The Perfect Learning Journey

The Perfect Learning Journey

The Perfect Learning Journey

Learning To Drive

It was my 17th birthday. I was standing in the living room. Dad to my left. Mum to my right. They had booked a birthday surprise for me. I had no idea what it was, but they told me to watch out of the lounge window. Then I saw it. A car with an "L" on the top. It was a driving lesson. I wasn't sure whether to dance or cry. I was scared, excited, and yet the thought of freedom took over. Independence could be mine! "Well, go on then," said Mum. I walked out to the car and was greeted by an old guy with a silver Vauxhall Nova. I was starting to learn how to drive, like many, many before me.

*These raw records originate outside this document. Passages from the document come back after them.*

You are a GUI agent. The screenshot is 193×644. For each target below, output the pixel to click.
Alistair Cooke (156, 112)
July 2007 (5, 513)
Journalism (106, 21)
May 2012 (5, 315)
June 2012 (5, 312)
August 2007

According to the Driving Standards Agency (DSA), we take around 44 hours of professional lessons to pass our driving test. Some of my lessons were 1 hour, some 1.5 hours, and some 2 hours, depending on what I could afford from my part-time job at a DIY store, whilst I was studying at college. Driving lessons work. Most people pass. It might cost a lot, but we all become drivers. So, why does it work?

Spaced Repetition

Herrmann Ebbinghaus, a German psychologist, discovered the "forgetting curve" and "spaced repetition." Now, this was back in the mid-1800s, but many people in the learning world still quote his research. Spaced repetition was about learning something, stopping, breaking, and then going back to learning to learn some more. The length of time for learning, the break, and the frequency weren't prescribed by him and were dependant upon the type of learning. The important point was that he discovered that to learn we do, break, do, break, do, and so on.

So, when we learned to drive we tended to take one lesson per week. Learn, break, learn, break. Herrmann would be proud. The problem is that we then leave college/university and join the corporate world, this is when we get invited to the 1-day training courses. We have gone from successfully learning by adopting spaced repetition to now, apparently, learning a new skill in one 9-5 day.

We all have experienced these training courses, and we have sadly accepted that when you walk out of that training course, nothing will change. At best, you'll remember something useful, but nothing like the significant change in behavior that you had hoped for. Your email was a problem before you took the training course. It still is. Changing behaviors takes repetition, and "spaced" at that.

Individual Learning Objective

The additional learning element that makes this learning journey so successful is that the learner wants the outcome. The freedom. The independence. This is inherent in the learner when they decide they want to drive. This is their motivation and it is very persuasive.

The very least we can do is to ask learners why they want to spend their time learning. At the start of any training course ask "What do you want to get out of the time you will spend learning?" And the answers should be encouraged to be less "business-like" and more "real," from "To do my job better" to more "I want to finish work at 5 pm every day."

Plus, the individual learning objective should be S.M.A.R.T. In my experience, everyone has heard of S.M.A.R.T., yet next to no one uses it. If we can encourage the learner to identify a S.M.A.R.T individual learning objective, then this will help them to make it real, from "to be a better time manager" to "know how to manage my inbox to zero every day."

The challenge is to help the learner to arrive at a reason that is as motivating as it was when learning how drive.

Finally, Can You Drive?

The final stage of all those driving lessons is the test: getting to the test center, letting an important stranger into the learner car, and showing them that you can drive. They are testing whether you can truly "do the do." Not whether you think you can do it. Talk is cheap. Show me that you can. Perfect. A test of your behavior. Have you really learned how to drive?

There are 4 stages of testing used to determine whether you have learned what you have been taught. They are:

  1. No testing
    Most 1-day training courses just ask you to rate the day.
  2. Knowledge testing
    Exams at school tested whether you could recall all of King Henry's wives.
  3. Learning testing
    If you've ever done first-aid training, they ask you to show them CPR on a dummy.
  4. Behavioral testing
    Did you pass your driving test? The driving test tests whether you can.

Driving Is The Perfect Learning Journey

At the end of the day, it works. It works because of the 3 elements of spaced repetition, motivation, and testing. We could all learn a lot from this perfect learning journey. It's time to banish the 1-day training course to where it belongs—in the past.